Only one stretch of the listing below is wanted. Begin at the line that has "TEMPERATURAS DESPENCAM EM", stop after the line that has "CASA DOS AÇORES", and repeat every line in between exactly.

◆ ◆ ◆ ◆

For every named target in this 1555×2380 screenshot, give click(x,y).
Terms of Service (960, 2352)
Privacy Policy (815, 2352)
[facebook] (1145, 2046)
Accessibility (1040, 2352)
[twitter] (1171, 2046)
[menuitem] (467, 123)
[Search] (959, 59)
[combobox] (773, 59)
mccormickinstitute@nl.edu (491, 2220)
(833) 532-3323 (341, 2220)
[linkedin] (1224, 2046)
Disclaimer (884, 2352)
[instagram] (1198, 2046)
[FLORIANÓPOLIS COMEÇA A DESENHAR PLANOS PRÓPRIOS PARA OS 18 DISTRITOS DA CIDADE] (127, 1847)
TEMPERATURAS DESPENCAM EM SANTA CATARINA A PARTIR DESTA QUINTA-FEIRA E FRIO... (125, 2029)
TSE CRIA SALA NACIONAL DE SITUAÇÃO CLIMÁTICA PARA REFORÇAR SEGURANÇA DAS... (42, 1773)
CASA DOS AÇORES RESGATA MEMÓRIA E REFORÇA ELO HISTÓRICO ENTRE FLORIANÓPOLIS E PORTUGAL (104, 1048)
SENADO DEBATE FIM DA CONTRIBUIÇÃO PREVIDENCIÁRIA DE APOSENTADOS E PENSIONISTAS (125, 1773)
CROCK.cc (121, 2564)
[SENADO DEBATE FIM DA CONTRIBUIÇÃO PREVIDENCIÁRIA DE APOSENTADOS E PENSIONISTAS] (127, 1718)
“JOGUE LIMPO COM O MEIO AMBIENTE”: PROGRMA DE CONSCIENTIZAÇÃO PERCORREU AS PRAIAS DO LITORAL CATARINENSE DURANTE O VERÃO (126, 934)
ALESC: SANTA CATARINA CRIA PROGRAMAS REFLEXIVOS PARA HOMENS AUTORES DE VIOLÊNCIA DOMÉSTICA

◆ ◆ ◆ ◆

> **Answer space**
TEMPERATURAS DESPENCAM EM SANTA CATARINA A PARTIR DESTA QUINTA-FEIRA E FRIO... (125, 2029)
TSE CRIA SALA NACIONAL DE SITUAÇÃO CLIMÁTICA PARA REFORÇAR SEGURANÇA DAS... (42, 1773)
CASA DOS AÇORES RESGATA MEMÓRIA E REFORÇA ELO HISTÓRICO ENTRE FLORIANÓPOLIS E PORTUGAL (104, 1048)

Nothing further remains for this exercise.